[Saved entries]

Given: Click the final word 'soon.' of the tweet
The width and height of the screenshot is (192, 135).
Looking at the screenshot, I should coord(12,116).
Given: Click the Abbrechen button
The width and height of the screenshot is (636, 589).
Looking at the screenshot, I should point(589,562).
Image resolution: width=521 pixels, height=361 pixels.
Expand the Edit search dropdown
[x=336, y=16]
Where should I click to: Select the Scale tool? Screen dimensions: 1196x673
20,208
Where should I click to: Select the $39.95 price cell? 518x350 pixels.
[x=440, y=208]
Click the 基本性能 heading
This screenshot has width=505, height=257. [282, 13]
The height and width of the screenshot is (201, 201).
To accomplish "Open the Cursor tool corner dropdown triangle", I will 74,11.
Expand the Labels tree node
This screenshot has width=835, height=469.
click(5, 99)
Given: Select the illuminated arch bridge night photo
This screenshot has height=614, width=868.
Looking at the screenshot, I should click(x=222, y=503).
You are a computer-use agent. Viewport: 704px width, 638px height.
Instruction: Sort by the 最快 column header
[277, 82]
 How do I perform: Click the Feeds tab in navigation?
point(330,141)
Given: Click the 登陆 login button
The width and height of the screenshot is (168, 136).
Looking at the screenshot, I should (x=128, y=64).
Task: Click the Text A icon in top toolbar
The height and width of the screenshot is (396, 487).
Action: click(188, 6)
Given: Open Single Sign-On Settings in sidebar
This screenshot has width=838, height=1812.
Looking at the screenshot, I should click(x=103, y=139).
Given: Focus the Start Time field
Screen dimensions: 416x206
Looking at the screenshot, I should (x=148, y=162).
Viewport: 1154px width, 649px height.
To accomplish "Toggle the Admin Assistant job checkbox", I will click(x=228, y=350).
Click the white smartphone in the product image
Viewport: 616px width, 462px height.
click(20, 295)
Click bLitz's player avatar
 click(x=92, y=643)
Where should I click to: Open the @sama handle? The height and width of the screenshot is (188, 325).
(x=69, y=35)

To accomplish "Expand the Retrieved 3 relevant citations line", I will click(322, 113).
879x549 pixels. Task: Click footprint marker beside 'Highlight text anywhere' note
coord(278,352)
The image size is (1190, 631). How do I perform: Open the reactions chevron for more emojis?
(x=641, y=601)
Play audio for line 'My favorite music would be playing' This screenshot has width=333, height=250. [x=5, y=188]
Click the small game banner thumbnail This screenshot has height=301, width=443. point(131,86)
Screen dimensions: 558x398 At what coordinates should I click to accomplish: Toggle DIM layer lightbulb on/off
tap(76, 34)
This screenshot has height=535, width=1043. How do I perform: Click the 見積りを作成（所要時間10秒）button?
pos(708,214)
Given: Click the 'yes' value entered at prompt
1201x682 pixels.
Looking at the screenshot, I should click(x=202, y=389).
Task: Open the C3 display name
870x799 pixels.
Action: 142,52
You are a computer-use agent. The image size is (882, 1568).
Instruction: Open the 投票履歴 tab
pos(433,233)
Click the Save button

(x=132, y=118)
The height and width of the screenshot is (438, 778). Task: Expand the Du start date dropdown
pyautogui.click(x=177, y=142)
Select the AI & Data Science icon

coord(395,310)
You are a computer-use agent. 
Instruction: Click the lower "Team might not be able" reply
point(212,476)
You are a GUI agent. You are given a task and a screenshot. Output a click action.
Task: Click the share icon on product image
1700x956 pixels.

◆ Task goal:
Only a number should be given: the count of lines above that contain the word "agent".

◆ Answer area:
4